The 2nd U.S. Circuit Court of Appeals is considering whether plaintiffs in two separate lawsuits can continue with challenges to New York State Department of Health (NYSDOH) guidance that physicians should consider whether a COVID-19 patient is of a nonwhite race or Hispanic or Latino ethnicity when assessing risk of severe illness and deciding whether to prescribe scarce oral antiviral treatments.
Lower-court judges in different parts of the state earlier this year dismissed the lawsuits. A Northern District of New York judge dismissed Jacobson v. Bassett, ruling there was a lack of subject-matter jurisdiction. An Eastern District of New York judge dismissed Roberts v. Bassett saying the plaintiff didn’t have standing to bring their claims against the city and state.
But plaintiffs in the two cases are asking the appellate court to reconsider those decisions and allow the lawsuits to go forward.
Physicians say the cases shouldn’t proceed.
The Litigation Center of the American Medical Association and State Medical Societies and the Medical Society of the State of New York (MSSNY) joined about a half dozen other organizations in filing amicus briefs urging the 2nd Circuit to uphold each of the lower court decisions that dismissed the lawsuits. The briefs, similar to their briefs filed in the lower court proceedings, explain the importance of physicians considering race and ethnicity when determining a treatment plan for COVID-19 patients.
Not taking into account the increased risk of getting severely ill or dying that patients from historically marginalized racial and ethnic groups—along with other relevant circumstances—when COVID-19 treatments are in low supply, they say, would likely mean that such patients would continue to get severely ill and die at disproportionately higher rates when compared with white patients.
“In effect, their risk would be underappreciated,” the brief says.
Find out more about the cases in which the AMA Litigation Center is providing assistance and learn about the Litigation Center’s case-selection criteria.
Data prove higher death rates
A 2020 study of New York State found that people from historically marginalized racial and ethnic died at a disproportionately high rate compared with white people.
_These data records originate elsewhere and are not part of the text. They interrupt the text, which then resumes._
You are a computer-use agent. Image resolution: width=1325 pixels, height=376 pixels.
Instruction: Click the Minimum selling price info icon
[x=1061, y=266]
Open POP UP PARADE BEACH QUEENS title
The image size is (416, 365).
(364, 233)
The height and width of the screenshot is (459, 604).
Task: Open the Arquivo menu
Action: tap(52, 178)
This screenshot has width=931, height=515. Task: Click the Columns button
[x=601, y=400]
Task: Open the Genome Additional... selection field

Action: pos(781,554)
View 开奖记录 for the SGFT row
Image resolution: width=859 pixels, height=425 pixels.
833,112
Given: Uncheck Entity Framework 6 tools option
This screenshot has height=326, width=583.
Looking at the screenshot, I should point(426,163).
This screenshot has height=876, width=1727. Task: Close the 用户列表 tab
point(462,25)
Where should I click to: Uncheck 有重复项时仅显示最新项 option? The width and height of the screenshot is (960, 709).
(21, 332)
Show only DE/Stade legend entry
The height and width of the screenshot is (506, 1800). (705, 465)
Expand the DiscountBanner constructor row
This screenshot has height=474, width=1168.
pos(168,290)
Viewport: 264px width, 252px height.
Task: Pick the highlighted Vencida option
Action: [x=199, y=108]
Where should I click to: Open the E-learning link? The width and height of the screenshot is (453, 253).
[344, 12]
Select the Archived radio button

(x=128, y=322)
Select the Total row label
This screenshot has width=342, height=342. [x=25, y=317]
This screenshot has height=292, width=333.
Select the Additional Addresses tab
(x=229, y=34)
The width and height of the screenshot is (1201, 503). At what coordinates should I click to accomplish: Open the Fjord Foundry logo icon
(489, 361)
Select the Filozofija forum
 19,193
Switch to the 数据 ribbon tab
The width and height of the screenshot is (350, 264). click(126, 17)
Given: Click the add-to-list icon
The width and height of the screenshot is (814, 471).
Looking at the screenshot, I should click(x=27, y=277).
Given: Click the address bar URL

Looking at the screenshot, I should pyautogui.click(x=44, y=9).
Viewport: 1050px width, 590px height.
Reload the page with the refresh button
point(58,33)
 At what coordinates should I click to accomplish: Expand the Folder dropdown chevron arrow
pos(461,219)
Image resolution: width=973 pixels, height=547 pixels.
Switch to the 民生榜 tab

And numbers have yet to flatten out in New York and New York City.
Citing data from NYSDOH’s COVID-19 fatality tracker as of late June, the brief notes that the age-adjusted death rate from COVID-19 for Black New Yorkers is more than double that of white New York residents.
System makes race, ethnicity matter
Among people with medical conditions such as heart disease and diabetes—two of the most common underlying medical conditions among patients with COVID-19—research shows that patients from historically marginalized racial and ethnic groups tend to have their conditions less well-treated, deadlier and more severe than white individuals, the AMA Litigation Center and MSSNY brief says.
Consequently, risk factors such as age and underlying conditions do not entirely capture the risk that COVID-19 poses to patients from historically marginalized racial and ethnic groups that have traditionally had less access to health care and have had other systemic factors impact their overall health.
For example, physicians tell the court that New York’s guidance suggests that doctors and other health professionals consider a patient’s heart disease as a risk factor.
“But,” the brief says, “this consideration alone does not capture the likelihood that the Black individual’s heart condition manifested earlier and is more severe than a white individual’s of the same age with the same condition. Nor does this consideration alone account for the Black individual’s increased risk of developing heart failure, increased risk of inflammation or any of the other increased risks associated with their race that do not apply to a similarly situated white COVID-19 patient.”
Consequently, the brief says, allowing physicians and other health care professionals to take into account a patient’s race or ethnicity into decision making is justified and the court should uphold the lower courts’ decisions.